-------- Verilen malzeme --------

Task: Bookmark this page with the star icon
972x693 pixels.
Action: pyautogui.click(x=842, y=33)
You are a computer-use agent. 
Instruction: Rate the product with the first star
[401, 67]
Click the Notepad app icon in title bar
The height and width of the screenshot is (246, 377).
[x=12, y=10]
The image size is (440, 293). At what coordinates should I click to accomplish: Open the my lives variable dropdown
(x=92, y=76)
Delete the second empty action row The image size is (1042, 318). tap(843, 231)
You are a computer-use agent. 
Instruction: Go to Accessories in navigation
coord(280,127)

--------
-------- Verilen malzeme --------

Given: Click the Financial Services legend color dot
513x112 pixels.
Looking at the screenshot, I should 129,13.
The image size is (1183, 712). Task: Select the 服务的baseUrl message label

--------

[Yönergeler] Yukarıdaki öğelerde "Task: Bookmark this page with the star icon" içeren satırdan "(x=92, y=76)" içeren satıra kadar olan satırları, iki uç da dahil ve istekleriyle birlikte, yalnızca bunları yeniden yazın. Yanıtlardaki koordinatların her sayısına -82 ekleyerek onları kaydırın.

[Yanıt aşağıda]
Task: Bookmark this page with the star icon
972x693 pixels.
Action: pyautogui.click(x=760, y=-49)
You are a computer-use agent. 
Instruction: Rate the product with the first star
[319, -15]
Click the Notepad app icon in title bar
The height and width of the screenshot is (246, 377).
[x=-70, y=-72]
The image size is (440, 293). At what coordinates should I click to accomplish: Open the my lives variable dropdown
(x=10, y=-6)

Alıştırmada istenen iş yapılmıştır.